I shook my head and turned away.

“Fallon—”

“No.” I spun back around, anger burning in my cheeks. “Cai. I heard.”

“You heard what?”

“I heard what you said—or what you didn’t say!”

He gaped at me in confusion. “What—”

“You hesitated. When Aeddan told you to lie to me—to tell me that you didn’t love me—so that I’d leave. You didn’t tell him no.”

“That hesitation you heard,” Cai said sharply, “was me trying to figure out how best to explain the kind of girl you are to your tribesman without punching him in the face first. Fallon . . . if all you heard was that hesitation, then you didn’t hear the most important part.”

“And that was?”

“The part where I told Aeddan that he could go straight to a hell of his own choosing before I would agree to such a thing. Understand something, Fallon . . .” His expression was hurt. And more than hurt. Angry. “Something vital. I would sacrifice any chance I ever had at happiness with you if I thought that, in doing so, I would be making your life better or happier. And I’d do it with a smile on my face and a song in my breaking heart. But I will not lie to you. Ever. And telling you I don’t love you is the most flagrant lie that could ever pass my lips.”

I watched helplessly as the hurt in his gaze turned to disappointment. He shook his head sadly, and I was beginning to think I’d made a terrible mistake.
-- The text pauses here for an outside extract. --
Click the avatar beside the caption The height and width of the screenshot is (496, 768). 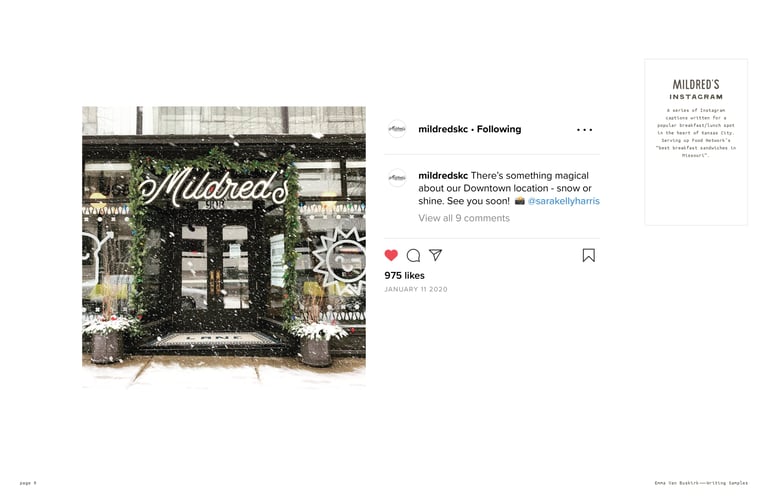(397, 178)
“I thought we had agreed to treat each other as equals,” Cai said quietly.

“Cai—”

“You really don’t trust me, do you, Fallon? When are you going to believe in me enough to accept the fact that I believe in you?”

“I do—”

“Back at the ludus you didn’t even tell me you were hurt.”
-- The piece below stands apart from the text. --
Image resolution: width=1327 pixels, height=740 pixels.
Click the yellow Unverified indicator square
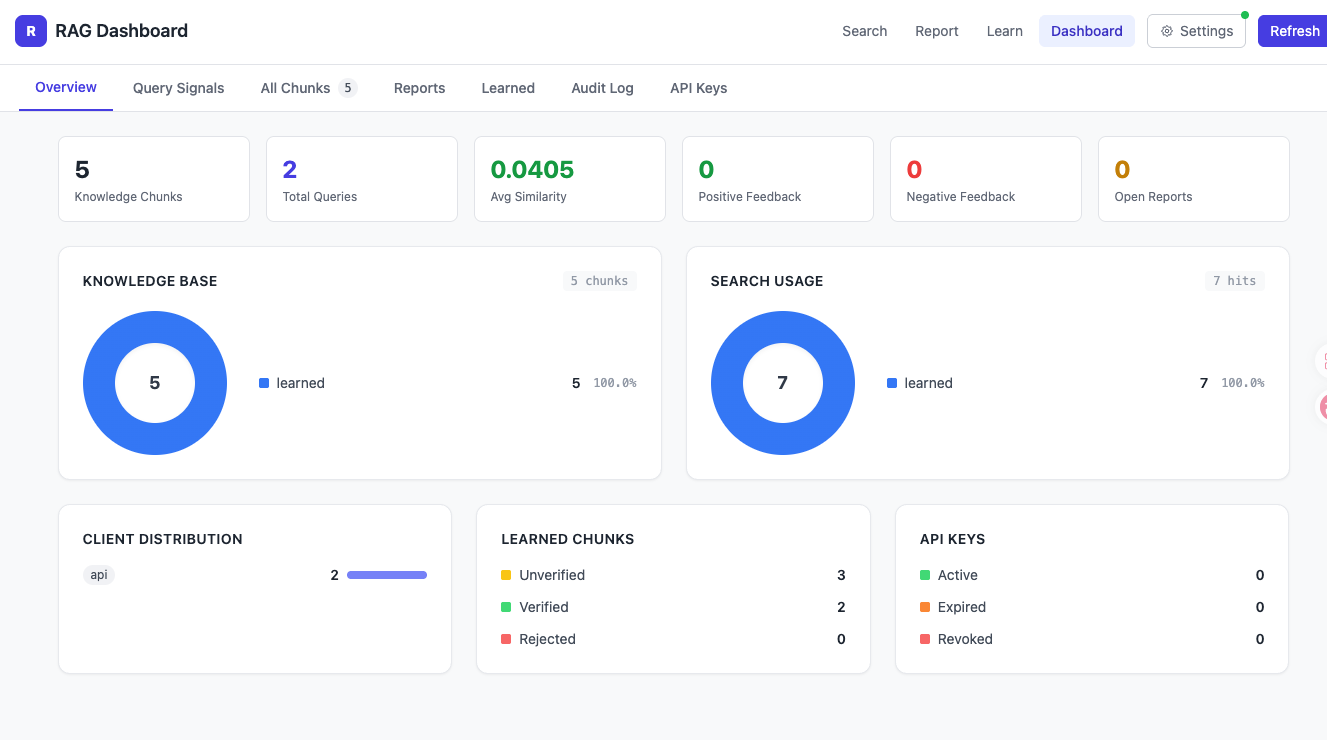pos(506,575)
“What—” I sputtered. “I didn’t tell anyone!”

“You didn’t tell me.” There was a long pause. “Did you tell Aeddan?”

I couldn’t bring myself to answer him. Was he right? Did I actually trust Aeddan more than I trusted Cai? And what in all the worlds did that say about me? That I could confide weakness to the man who’d murdered my first love, but not the man I loved now? Was I that afraid of what Cai would do to my heart if I ever gave it to him fully? My silence spoke volumes, apparently.

“Right,” he said. There was a weary resignation in his voice. A dull, bruised ache.

“I didn’t tell you because I didn’t want you to think I couldn’t handle myself,” I said. “I just didn’t want you to lose trust in me. To think I wouldn’t be able to get us out of there—”

“But I do trust you. How many times do I have to tell you that?”

“Until I believe it myself.”

He laughed, a mirthless weary sound. “I don’t know that I have that much breath in my body, Fallon.”

“Trust goes both ways, Cai.”

“I don’t know what you mean.”

Kass, I wanted to say.

But the skiff had returned. And there was no more time for us to argue.

“This isn’t over,” Cai said before Antonia and Neferet stepped ashore.

I nodded and turned to the water, watching as the two of them waded through the knee-deep froth, holding each other’s hands for support. Over the next hour or so, the beach began to slowly fill up with gladiatrices, and there was no chance for us to finish our argument. In truth, I wished it had never started. The uneasy feeling that I was profoundly on the wrong side of it was like a thorn against my skin, and every time I looked over at Cai, I wanted to take his hands in mine and kiss away the angry words I’d flung at him.